The most straightforward would be to simply ask employees about their experiences. End-user feedback can be valuable for identifying general problems within the digital workplace — including the issues employees think are the most important to address.

But a subjective viewpoint isn’t easily quantified and measured. And it can’t pinpoint problems with system performance or resource usage as accurately as objective data.

That’s where digital experience monitoring (DEM) can help.

Using DEM gives organizations greater visibility into their computing environments, either in real-time or with trend histories, by continuously gathering vital system and end-user data right from the endpoint.

Some of those details might include:

  • Latency time
  • Network saturation
  • App performance
  • CPU usage

Any one of these data points could greatly help IT departments identify, track, or even predict potential problems affecting end-user experience.
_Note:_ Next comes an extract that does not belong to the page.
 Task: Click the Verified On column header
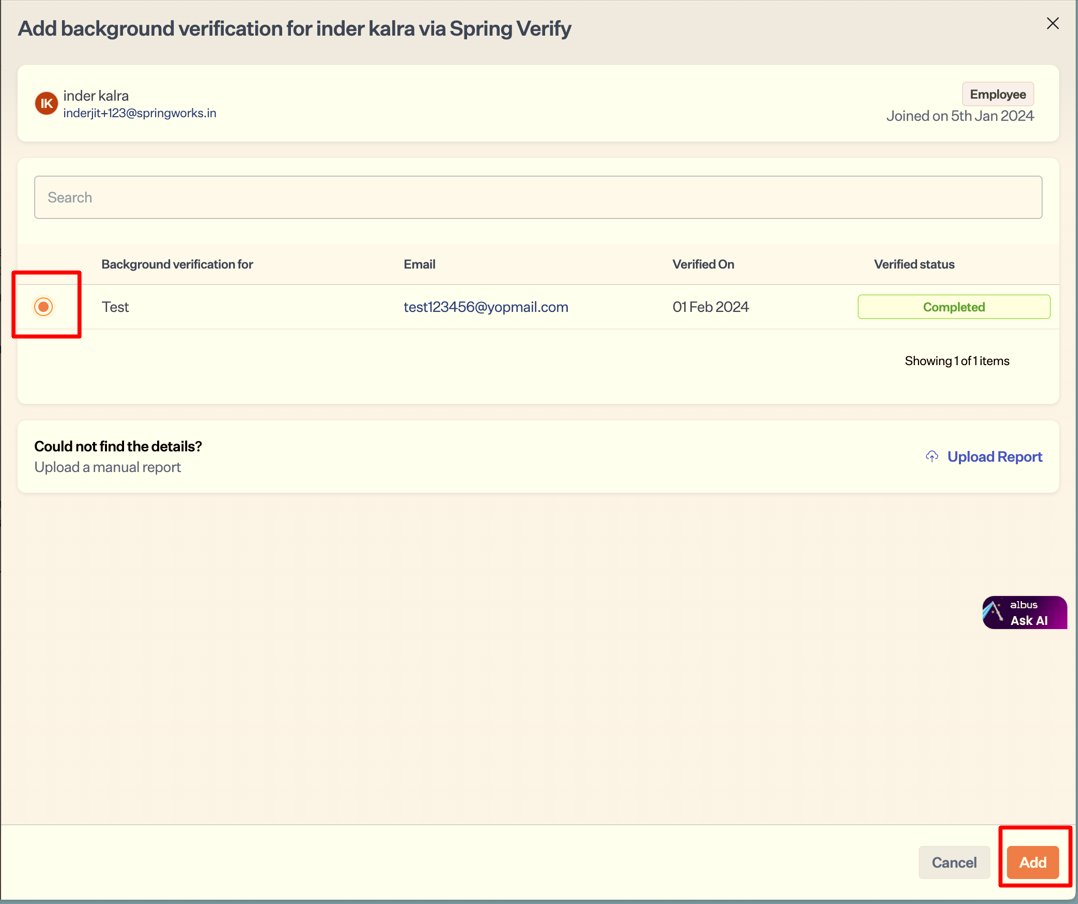pos(703,264)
But combined they create a much larger, more insightful picture of how technology impacts workforce productivity and where there are opportunities for improvement.

What Is a Digital Employee Experience Score?

So once you have all this raw data collected, then what? How do you piece together and translate everything into a useable strategy that boosts digital employee experience?

By analyzing all those data points and considering what factors affect employee experiences the most, you’ll be able to calculate one of the most critical IT metrics: A DEX score.

EUX ScoreAverage Productivity Impact*
Excellent 97%+98.5% – 0.6 hours per week
Good 90-97%93.5% – 2.6 hours per week
Fair 80-90%83% – 6 hours per week
Poor 80% and below 70% – 12 hours per week

Figure 1: Average productivity impact at different EUX levels based on Lakeside customer data
*Per employee working at a computer 40 hours/week

For Lakeside’s digital experience monitoring solution, SysTrack, this score represents the overall health of an organization’s digital work environment as well as the impact on employee productivity during a typical work week.

By looking at the scores featured on SysTrack’s dashboards, IT can determine at a glance the overall end-user experience within the digital environment and observe how it trends over time. Then, using those scores as a guide, IT teams can dig deeper to find fixes and system changes that will ultimately enhance employee experiences.

Digital employee experience trend and impacts for the overall environment

These kinds of findings can also help organizations make broader decisions about how digital environments are structured and rationalize necessary investments, including hardware or software upgrades; migrations to virtual desktops; or integrating new services and tools.

But of all the ways enterprises can use these scores or the countless changes they inspire, the end result should at least be the same: A digital employee experience that gets better and better.